The St. Johns Fire District Commission took a vote this week that made for some pretty good politics.
The public service district board voted 4-3 against adding two new seats to the commission for Kiawah Island. Some Johns Islanders were openly happy about this — they don't want those rich folks telling them what to do.
Unfortunately, this could come back to bite them in the billfold.
See, Kiawah and Seabrook taxpayers provide about $8 million of the fire district's $10.5 million annual budget. That comes out to 77 percent.
For that $8 million, Kiawah gets two fire stations and Seabrook gets one.
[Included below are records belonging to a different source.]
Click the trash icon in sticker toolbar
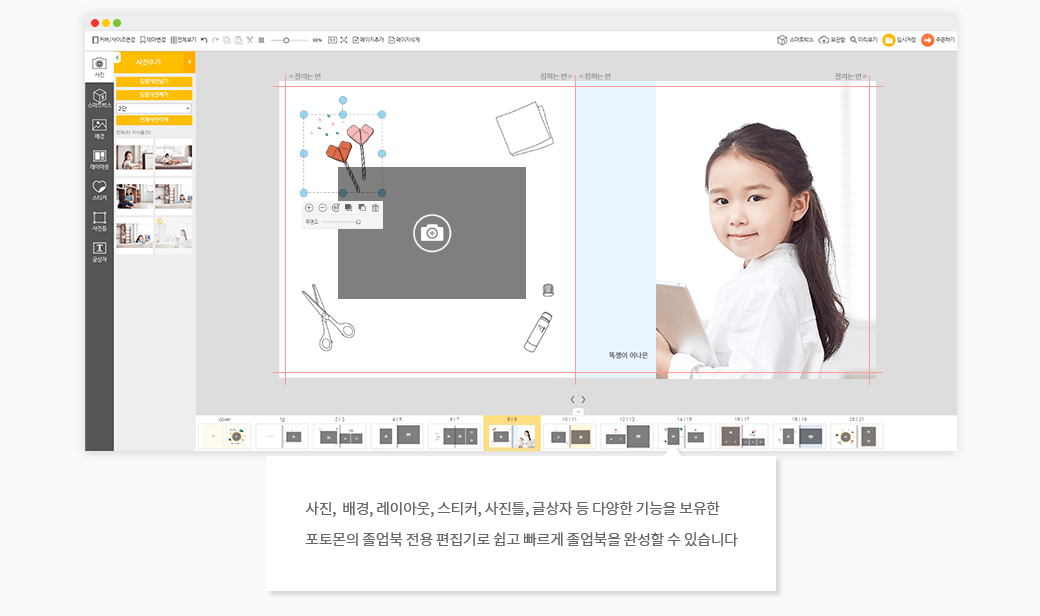Viewport: 1040px width, 616px height. point(376,208)
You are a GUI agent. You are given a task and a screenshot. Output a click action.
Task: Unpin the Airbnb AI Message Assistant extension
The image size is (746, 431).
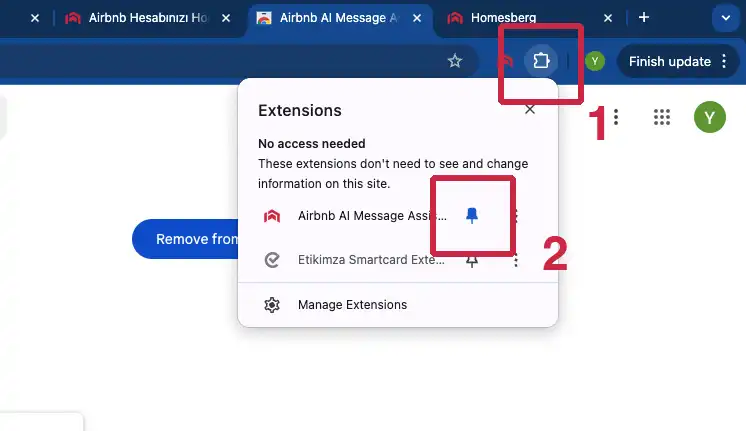point(472,216)
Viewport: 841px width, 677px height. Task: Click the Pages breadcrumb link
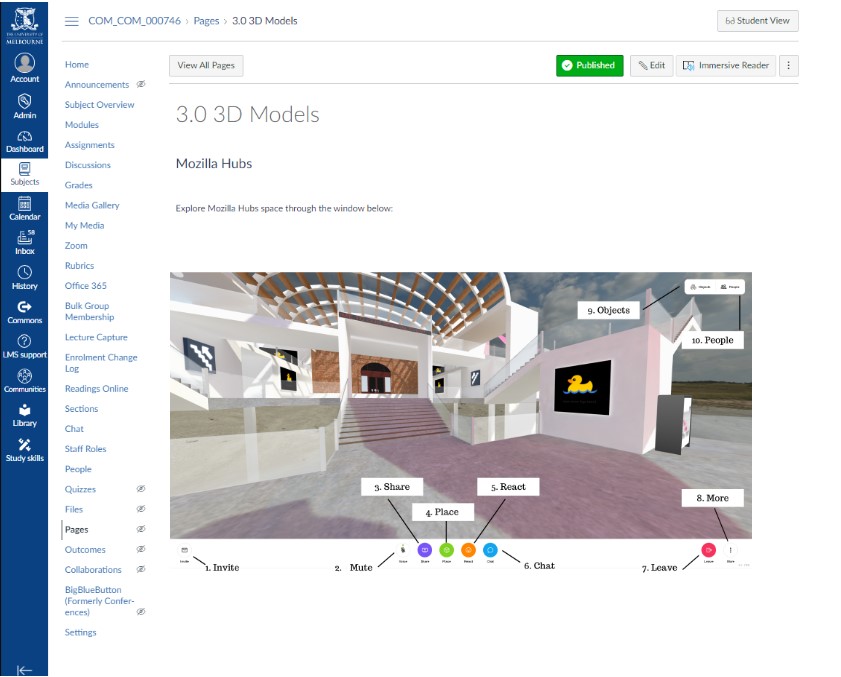pos(208,21)
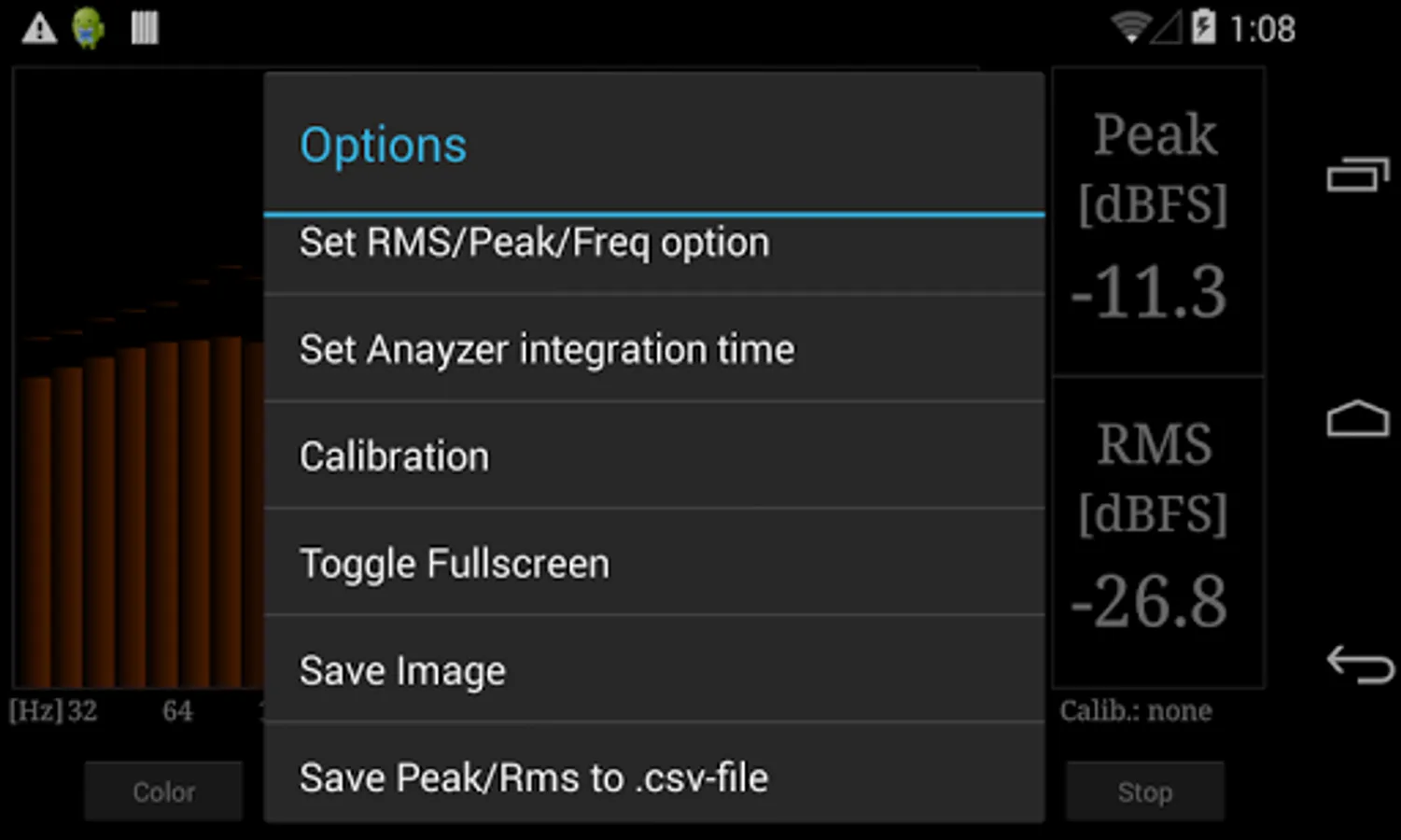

You know, if those two towns decided to form their own fire department, they could probably do it for less than $8 million.
And if they pulled out of the fire district, Johns and Wadmalaw islands would be, well, hosed.
Fire District Commission Chairman J. Barry Hart pushed for this — it wasn't a request from Kiawah or Seabrook.
He is looking at the district's budget, and knows that if those two islands bolt, the bottom falls out of the bottom line. Basically, Kiawah and Seabrook are subsidizing fire service on Johns and Wadmalaw. So he wanted to offer them greater say in the district as an incentive to stay.
“This would not give them control of the board, just more opportunity to be heard,” Hart says.
About 15 years ago, Kiawah and Seabrook studied the idea of forming their own fire department, but decided to hold off. That has helped Johns and Wadmalaw build a really good fire department.
“Think about the consequences to the people of Johns Island and Wadmalaw,” Hart says.
He has, and this is how it plays out: If the district lost $8 million a year, it would be forced to lay off nearly 80 percent of its 130 firefighters.
State law will not let them raise taxes enough to compensate for that kind of loss of revenue, but taxes would go up. And the loss of all those firefighters means the district's insurance rating would go down — and probably send homeowners' fire insurance soaring.
That might make annexing into the city of Charleston look financially attractive to some Johns Island folks.
Fran Wermuth, a member of Kiawah Town Council and chairwoman of its Public Safety Committee, says an ad hoc committee has been looking at fire service on the island.
That doesn't mean the town is thinking of leaving the district. Wermuth says most residents are happy with their fire service and feel part of the St. Johns community.
But truth is, it would be hard to blame Kiawah or Seabrook if they did go solo.
It would be a nightmare for Johns and Wadmalaw, just as Hart predicts, but Kiawah and Seabrook also have a duty to be good stewards of their residents' tax money.
Bottom line, it doesn't help for Johns Islanders to poke them in the eye over something so trivial as a couple of board seats.
It could turn out that the price of pride is painfully high.